As Russia struggles to find sufficient manpower to conduct its “special military operation in Ukraine, however, Wagner has taken on a more public role and has considerably lowered its standards, accepting even prisoners into its ranks and recruiting foreigners from Syria, Afghanistan, Serbia, Mali, and the Central African Republic., Wagner has also recently made forays into the technology sector, suggesting that it is likely attempting to develop new technologies and capabilities to give Russia an edge on the battlefield.
This essay analyzes changes made to Wagner’s mode of operating in Ukraine since the 2022 war broke out. It discusses Wagner’s background and early operations and contrasts them against the roles the PMC performed during Russia’s full-scale invasion. It then describes how Wagner has shifted from being a semi-deniable, specialized force used by the Kremlin to somewhat covertly advance its foreign policy agenda into an overt shock troop force since Russia’s invasion.
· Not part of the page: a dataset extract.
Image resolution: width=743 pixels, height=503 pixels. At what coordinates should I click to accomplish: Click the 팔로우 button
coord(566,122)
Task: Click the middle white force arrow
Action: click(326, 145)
Next, it discusses Wagner’s forays into the technological space, which are likely a mitigating measure against Western sanctions and the brain drain ensuing from a mass exodus of tech elites which together have posed a massive blow to the Russian tech and defense sectors. Finally, the essay argues that policymakers in the U.S. that in light of Wagner’s atrocities and to counter it more effectively, the U.S. should label the PMC as a foreign terrorist organization (FTO).
Wagner emerged from the ashes of the Slavonic Corps; another Russian PMC created to support Syrian President Bashar al-Assad in the Syrian Civil War. While demonstrating that PMCs could act as proxy forces on behalf of the Kremlin in foreign conflicts and thus provide Russia with a degree of deniability, the Slavonic Corps’ performance was undermined by poor equipment and weaponry, poor communication with its partners in the Syrian Armed Forces, and unclear objectives. Consequently, in 2014, the Slavonic Corps was reassembled and renamed “Wagner” by Utkin, who led the new PMC alongside Alexander Kuznetsov and Andrey Troshev, two other former Russian military officers.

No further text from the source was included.